Source data: Begin

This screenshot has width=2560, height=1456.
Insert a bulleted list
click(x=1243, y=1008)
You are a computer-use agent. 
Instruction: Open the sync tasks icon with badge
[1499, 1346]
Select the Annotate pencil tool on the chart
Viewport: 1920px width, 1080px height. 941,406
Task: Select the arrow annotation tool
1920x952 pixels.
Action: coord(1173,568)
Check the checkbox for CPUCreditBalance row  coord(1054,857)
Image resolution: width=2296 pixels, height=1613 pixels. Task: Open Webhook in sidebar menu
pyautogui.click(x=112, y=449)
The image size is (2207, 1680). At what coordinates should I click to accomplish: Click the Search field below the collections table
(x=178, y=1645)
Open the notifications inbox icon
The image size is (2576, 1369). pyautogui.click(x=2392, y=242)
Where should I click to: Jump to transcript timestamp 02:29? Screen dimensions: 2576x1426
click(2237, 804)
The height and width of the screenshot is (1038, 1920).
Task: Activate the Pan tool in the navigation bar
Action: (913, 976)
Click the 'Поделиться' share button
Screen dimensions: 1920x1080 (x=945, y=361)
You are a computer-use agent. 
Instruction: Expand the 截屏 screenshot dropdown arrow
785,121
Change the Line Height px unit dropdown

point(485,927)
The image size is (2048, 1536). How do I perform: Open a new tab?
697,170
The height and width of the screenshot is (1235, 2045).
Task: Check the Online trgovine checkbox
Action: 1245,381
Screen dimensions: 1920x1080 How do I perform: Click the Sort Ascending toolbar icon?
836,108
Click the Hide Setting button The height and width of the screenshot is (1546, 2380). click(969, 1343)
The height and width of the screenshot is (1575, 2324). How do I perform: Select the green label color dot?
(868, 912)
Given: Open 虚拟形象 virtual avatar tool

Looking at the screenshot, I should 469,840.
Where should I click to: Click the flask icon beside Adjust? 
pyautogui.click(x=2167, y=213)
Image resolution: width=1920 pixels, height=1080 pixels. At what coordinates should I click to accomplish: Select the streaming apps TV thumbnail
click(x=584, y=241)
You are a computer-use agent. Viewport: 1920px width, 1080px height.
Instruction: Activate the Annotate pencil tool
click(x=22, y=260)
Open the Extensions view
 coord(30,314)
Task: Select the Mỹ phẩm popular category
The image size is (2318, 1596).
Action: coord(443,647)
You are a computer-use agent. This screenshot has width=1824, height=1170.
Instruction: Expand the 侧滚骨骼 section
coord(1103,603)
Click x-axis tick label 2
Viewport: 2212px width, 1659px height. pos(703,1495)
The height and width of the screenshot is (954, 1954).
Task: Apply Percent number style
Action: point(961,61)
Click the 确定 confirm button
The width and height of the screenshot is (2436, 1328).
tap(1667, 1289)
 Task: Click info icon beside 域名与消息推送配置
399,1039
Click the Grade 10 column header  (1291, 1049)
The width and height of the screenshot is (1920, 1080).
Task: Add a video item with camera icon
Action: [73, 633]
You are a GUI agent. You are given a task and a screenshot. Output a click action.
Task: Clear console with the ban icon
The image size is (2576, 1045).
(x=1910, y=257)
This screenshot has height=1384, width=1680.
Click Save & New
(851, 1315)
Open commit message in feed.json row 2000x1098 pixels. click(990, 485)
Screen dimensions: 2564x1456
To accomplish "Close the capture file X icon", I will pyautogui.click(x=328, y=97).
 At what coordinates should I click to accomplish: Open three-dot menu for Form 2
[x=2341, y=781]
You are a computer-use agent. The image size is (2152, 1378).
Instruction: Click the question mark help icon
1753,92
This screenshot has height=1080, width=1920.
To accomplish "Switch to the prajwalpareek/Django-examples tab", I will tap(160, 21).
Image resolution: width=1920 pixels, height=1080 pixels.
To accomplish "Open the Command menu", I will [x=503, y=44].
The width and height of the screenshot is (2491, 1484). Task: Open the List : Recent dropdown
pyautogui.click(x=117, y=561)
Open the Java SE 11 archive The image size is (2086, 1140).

Source data: End

▶ Instructions to follow
The reply is to be an exact copy of the listing.

▶ Exercise response
This screenshot has width=2560, height=1456.
Insert a bulleted list
click(x=1243, y=1008)
You are a computer-use agent. 
Instruction: Open the sync tasks icon with badge
[1499, 1346]
Select the Annotate pencil tool on the chart
Viewport: 1920px width, 1080px height. 941,406
Task: Select the arrow annotation tool
1920x952 pixels.
Action: coord(1173,568)
Check the checkbox for CPUCreditBalance row  coord(1054,857)
Image resolution: width=2296 pixels, height=1613 pixels. Task: Open Webhook in sidebar menu
pyautogui.click(x=112, y=449)
The image size is (2207, 1680). At what coordinates should I click to accomplish: Click the Search field below the collections table
(x=178, y=1645)
Open the notifications inbox icon
The image size is (2576, 1369). pyautogui.click(x=2392, y=242)
Where should I click to: Jump to transcript timestamp 02:29? Screen dimensions: 2576x1426
click(2237, 804)
The height and width of the screenshot is (1038, 1920).
Task: Activate the Pan tool in the navigation bar
Action: (913, 976)
Click the 'Поделиться' share button
Screen dimensions: 1920x1080 (x=945, y=361)
You are a computer-use agent. 
Instruction: Expand the 截屏 screenshot dropdown arrow
785,121
Change the Line Height px unit dropdown

point(485,927)
The image size is (2048, 1536). How do I perform: Open a new tab?
697,170
The height and width of the screenshot is (1235, 2045).
Task: Check the Online trgovine checkbox
Action: 1245,381
Screen dimensions: 1920x1080 How do I perform: Click the Sort Ascending toolbar icon?
836,108
Click the Hide Setting button The height and width of the screenshot is (1546, 2380). click(969, 1343)
The height and width of the screenshot is (1575, 2324). How do I perform: Select the green label color dot?
(868, 912)
Given: Open 虚拟形象 virtual avatar tool

Looking at the screenshot, I should 469,840.
Where should I click to: Click the flask icon beside Adjust? 
pyautogui.click(x=2167, y=213)
Image resolution: width=1920 pixels, height=1080 pixels. At what coordinates should I click to accomplish: Select the streaming apps TV thumbnail
click(x=584, y=241)
You are a computer-use agent. Viewport: 1920px width, 1080px height.
Instruction: Activate the Annotate pencil tool
click(x=22, y=260)
Open the Extensions view
 coord(30,314)
Task: Select the Mỹ phẩm popular category
The image size is (2318, 1596).
Action: coord(443,647)
You are a computer-use agent. This screenshot has width=1824, height=1170.
Instruction: Expand the 侧滚骨骼 section
coord(1103,603)
Click x-axis tick label 2
Viewport: 2212px width, 1659px height. pos(703,1495)
The height and width of the screenshot is (954, 1954).
Task: Apply Percent number style
Action: point(961,61)
Click the 确定 confirm button
The width and height of the screenshot is (2436, 1328).
tap(1667, 1289)
 Task: Click info icon beside 域名与消息推送配置
399,1039
Click the Grade 10 column header  (1291, 1049)
The width and height of the screenshot is (1920, 1080).
Task: Add a video item with camera icon
Action: [73, 633]
You are a GUI agent. You are given a task and a screenshot. Output a click action.
Task: Clear console with the ban icon
The image size is (2576, 1045).
(x=1910, y=257)
This screenshot has height=1384, width=1680.
Click Save & New
(851, 1315)
Open commit message in feed.json row 2000x1098 pixels. click(990, 485)
Screen dimensions: 2564x1456
To accomplish "Close the capture file X icon", I will pyautogui.click(x=328, y=97).
 At what coordinates should I click to accomplish: Open three-dot menu for Form 2
[x=2341, y=781]
You are a computer-use agent. The image size is (2152, 1378).
Instruction: Click the question mark help icon
1753,92
This screenshot has height=1080, width=1920.
To accomplish "Switch to the prajwalpareek/Django-examples tab", I will tap(160, 21).
Image resolution: width=1920 pixels, height=1080 pixels.
To accomplish "Open the Command menu", I will [x=503, y=44].
The width and height of the screenshot is (2491, 1484). Task: Open the List : Recent dropdown
pyautogui.click(x=117, y=561)
Open the Java SE 11 archive The image size is (2086, 1140).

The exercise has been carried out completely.